O “eu-lírico”, no poema acima, dobrou-se abandonado da esfera da família patriarcal. Não tem o pulso da casa... As palmas de suas mãos presas no tampo da mesa, sob o “silêncio de pedra rasgada”, reivindicando mortalmente seu lugar impossível. Exatamente como o professor Immanuel Rath do velho filme “O Anjo Azul” (Der Blaue Engel) de Josef Von Sternberg (um clássico do expressionismo alemão), que morre, desenganado do amor fantasioso que sustentava, segurando o tampo da mesa exatamente do mesmo modo. É inviável conviver com a “alma gêmea”, pois o que vejo no espelho, no momento do horror, é a mim mesmo com o crânio arrebentado (Rodenbach). A morte está na nuca. Nesse sentido, um “transbordar para dentro” ocorre em termos imagéticos.
Jorge Melícias deve e deverá ser acusado por muitos moralistas, imagino, como mais um poeta maldito, um escritor que almeja consagrar uma já velha diferença potencializando temas malditos como um estranho marketing ou mera reversão do belo romântico.

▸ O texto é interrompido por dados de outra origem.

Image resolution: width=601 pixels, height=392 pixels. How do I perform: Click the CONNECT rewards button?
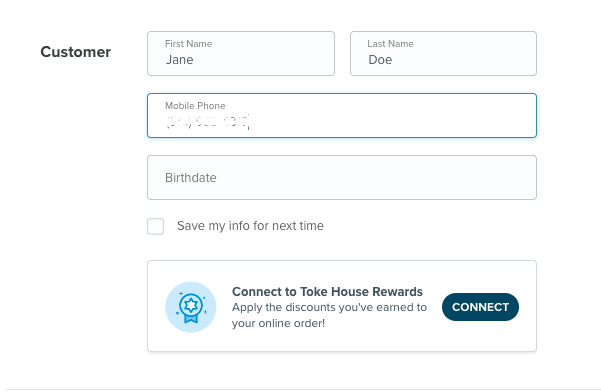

Mais que isso, que se tornar implacavelmente um propagador de temas malditos, e de reatualizar temas de horror que já existem desde o séc. XIX - na literatura norte-americana, francesa ou belga, como as ficções de Edgar Allan Poe ou Georges Rodenbach, por exemplo - mais do que isso tudo, o que importa é Jorge Melícias ser um poeta em extrema sintonia com o seu tempo. Um poeta cuja expressão do sublime nos tem convidado a rever certos confins, certas interpretações.
* Boa parte deste ensaio consta no livro “A Poesia do Excesso. Rumo às Vísceras de Jorge Melícias”, lançado pela Toda Palavra, 2011.
REFERÊNCIAS BIBLIOGRÁFICAS:
BAUDRILLARD, Jean. A transparência do Mal. Ensaio sobre os fenômenos extremos. Campinas: Papirus Editora, 1998.
BATAILLE, Georges. A Parte Maldita. Rio de Janeiro: Imago, 1999.
RODENBACH, Georges. O amigo dos Espelhos. In: Contos de Horror do séc. XIX (escolhidos por Alberto Manguel). São Paulo: Cia das Letras, 2005.